The Bowdler Sharpe sisters (fl. 1885 – 1910) were English colourists of ornithological illustrations. Between 1885 and 1910 at least seven of the ten daughters of Richard Bowdler Sharpe worked as colourists, painting lithographs drawn by Claude Wyatt, J.G. Keulemans and Henrik Grønvold. They are credited, sometimes by name and sometimes as a group, as colourists in at least five ornithological books by Sharpe, Wyatt, Joseph Whitaker, Walter Buller, and Frederick DuCane Godman. Their work was noted for its scientific accuracy in matching the correct colours to the birds. The eldest daughter, Emily Mary Sharpe, also worked as an entomologist.

== Life ==
The sisters were the daughters of naturalist Richard Bowdler Sharpe and his wife Emily Eliza, née Burrows. Surnamed Sharpe, they inserted Bowdler into their name to associate themselves with their father.

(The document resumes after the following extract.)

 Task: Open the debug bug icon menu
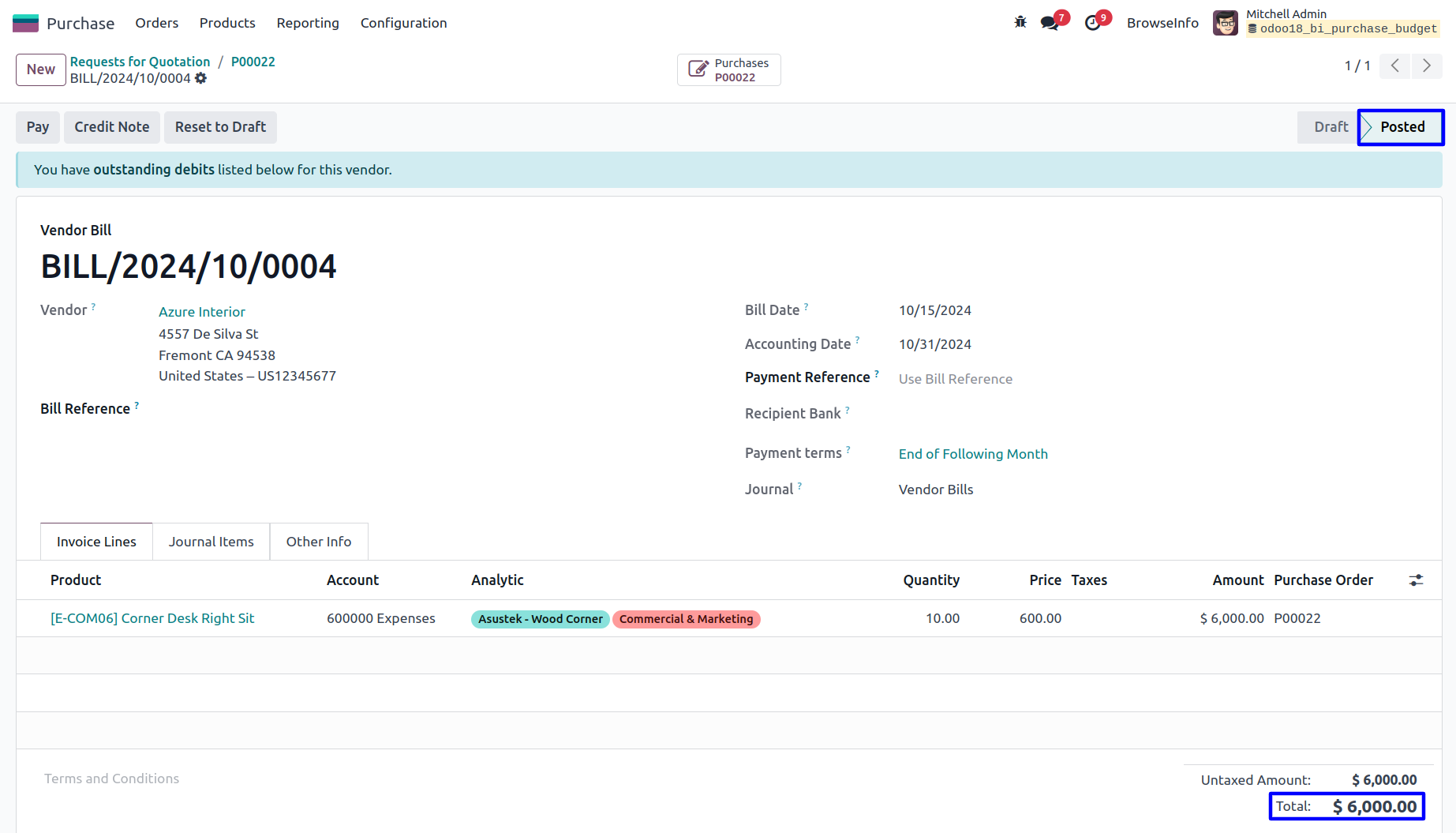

The first six daughters were born while the family was living in Camden Town, London, near the Zoological Gardens. In 1879 the family moved to Bedford Park, Chiswick, London.

From a very young age, the sisters began painting lithographs for their father’s projects, and also sold their services to other scientists. Several listed their profession as 'artist, colourist' on the 1891 census.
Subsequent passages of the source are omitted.